Que importância atribui ao papel da gestão e da liderança na área da Saúde pública, bem como à correlação entre ambos?
Não devemos confundir as prioridades. As estruturas de saúde vivem para prevenir a doença e tratar os doentes – estes são os seus objectivos por excelência. Só que a saúde em Portugal, apesar dos indiscutíveis avanços verificados, sofre infelizmente de um problema básico que aparenta ser insolúvel – meios financeiros escassos para aplicar a fins de investigação, terapêuticos e outros cada vez mais exigentes em termos de financiamento. E tudo isto a acrescer a uma política sistemática de sub-orçamentação que obviamente agrava a situação. Por causa disso é que a gestão em saúde tem aparecido como vector importante na resolução desse aparente “bloqueio”. O problema da liderança é outro, no meu entender. De facto, enquanto os políticos e os burocratas não se capacitarem de que existem competências potenciais no sistema para levar por diante a sua grande reconversão, deixando de querer tudo controlar, definir e gerir, dificilmente encontraremos um caminho de regeneração.

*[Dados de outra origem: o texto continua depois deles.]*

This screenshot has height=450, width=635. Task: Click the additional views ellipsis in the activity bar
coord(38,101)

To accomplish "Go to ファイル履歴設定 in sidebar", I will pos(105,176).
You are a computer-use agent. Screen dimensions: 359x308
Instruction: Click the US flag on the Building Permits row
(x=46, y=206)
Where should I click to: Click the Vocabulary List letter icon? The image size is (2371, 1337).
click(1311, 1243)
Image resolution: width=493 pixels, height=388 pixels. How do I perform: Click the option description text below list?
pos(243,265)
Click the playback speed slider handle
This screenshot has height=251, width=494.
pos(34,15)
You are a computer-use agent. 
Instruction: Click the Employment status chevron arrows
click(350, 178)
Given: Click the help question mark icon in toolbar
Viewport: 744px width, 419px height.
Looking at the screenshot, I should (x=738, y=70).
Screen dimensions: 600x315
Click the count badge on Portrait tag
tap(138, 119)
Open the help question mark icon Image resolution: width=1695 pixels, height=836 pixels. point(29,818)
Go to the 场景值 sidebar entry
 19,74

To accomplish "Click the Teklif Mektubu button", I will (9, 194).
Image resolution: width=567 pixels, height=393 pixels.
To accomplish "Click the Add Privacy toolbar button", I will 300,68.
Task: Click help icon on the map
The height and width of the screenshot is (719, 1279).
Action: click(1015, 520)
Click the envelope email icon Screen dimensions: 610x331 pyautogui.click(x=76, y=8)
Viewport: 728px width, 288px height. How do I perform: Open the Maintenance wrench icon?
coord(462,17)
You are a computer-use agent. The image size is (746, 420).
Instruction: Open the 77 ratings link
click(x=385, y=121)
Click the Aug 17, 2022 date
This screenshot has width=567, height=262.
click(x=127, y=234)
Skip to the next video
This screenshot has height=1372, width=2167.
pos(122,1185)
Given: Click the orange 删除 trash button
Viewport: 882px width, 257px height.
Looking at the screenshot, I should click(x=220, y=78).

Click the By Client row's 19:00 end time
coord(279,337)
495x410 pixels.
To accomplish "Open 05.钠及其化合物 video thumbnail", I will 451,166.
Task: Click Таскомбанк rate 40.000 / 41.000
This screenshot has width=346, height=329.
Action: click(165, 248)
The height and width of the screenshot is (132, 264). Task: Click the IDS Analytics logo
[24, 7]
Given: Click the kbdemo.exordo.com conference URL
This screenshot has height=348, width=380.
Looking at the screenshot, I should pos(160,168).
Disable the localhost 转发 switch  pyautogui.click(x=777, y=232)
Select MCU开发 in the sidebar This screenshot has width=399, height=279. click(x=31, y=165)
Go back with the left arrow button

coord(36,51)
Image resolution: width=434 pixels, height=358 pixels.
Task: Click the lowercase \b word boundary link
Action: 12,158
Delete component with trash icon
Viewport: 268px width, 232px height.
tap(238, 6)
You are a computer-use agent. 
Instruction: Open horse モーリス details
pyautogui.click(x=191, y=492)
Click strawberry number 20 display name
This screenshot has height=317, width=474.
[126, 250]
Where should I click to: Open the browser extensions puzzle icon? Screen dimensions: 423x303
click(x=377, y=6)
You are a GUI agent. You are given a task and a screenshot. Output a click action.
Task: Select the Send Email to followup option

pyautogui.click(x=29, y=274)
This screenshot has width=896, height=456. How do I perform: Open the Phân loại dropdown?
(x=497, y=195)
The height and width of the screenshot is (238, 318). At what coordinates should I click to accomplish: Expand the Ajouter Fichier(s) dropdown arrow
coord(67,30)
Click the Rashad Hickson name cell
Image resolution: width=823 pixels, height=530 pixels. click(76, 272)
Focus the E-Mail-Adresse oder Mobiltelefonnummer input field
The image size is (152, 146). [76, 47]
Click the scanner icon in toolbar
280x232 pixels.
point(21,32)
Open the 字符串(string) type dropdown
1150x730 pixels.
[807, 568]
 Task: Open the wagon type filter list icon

Que relação existe entre a racionalização de custos com a gestão e a liderança nos hospitais?
Sem querer brincar com coisas muito sérias, dir-lhe-ei nenhuma! Ando há já alguns anos a defender uma posição que procura situar devidamente o problema: quando, de uma vez por todas, se focalizarem as atenções de gestão nos serviços e unidades nucleares (desde os cuidados primários até às organizações hospitalares); quando se der aos líderes e potenciais lideres desses serviços e unidades a formação básica e posterior autonomia e responsabilidade directa de gestão e, finalmente, quando se tiver a coragem de desmultiplicar por todos os níveis de responsabilidade na saúde a contratualização de objectivos associada à verdadeira e eficaz avaliação de desempenho em excelência das organizações – enfim e também, se os tempos eleitorais se quisessem subordinar aos enormes e superiores interesses do doente e dos profissionais da saúde – a dita “racionalização de custos” seria o subproduto de um desempenho de excelência comandado pelos profissionais que, melhor do que ninguém, sabem o que fazer. Deixe-me dar-lhe um exemplo: o Prof. Miguel Gouveia liderou um estudo que foi analisar a performance de algumas USF’s – os resultados obtidos espantaram muita gente, nomeadamente na tal “racionalização de custos”. A pergunta a fazer é só uma: os profissionais que lideram e gerem aquelas USF’s eram diferentes ou ficaram diferentes quando iniciaram esse exercício? Eu, por mim, tenho uma resposta muito simples: criou-se, de facto, com as USF’s uma ”cultura de gestão” que, na minha opinião, só há que generalizar a respectiva aplicação, sem interferência demasiada dos burocratas e políticos, a quem devia competir naturalmente – e no meu entender, só! – definir a estratégia e superintender a respectiva aplicação. Enquanto a actual tentativa de racionalização de custos passar notoriamente ao largo do comprometimento, da participação activa e da co-responsabilização das lideranças intermédias nos hospitais, pouco conseguiremos ganhar – é esse o meu mais profundo convencimento. 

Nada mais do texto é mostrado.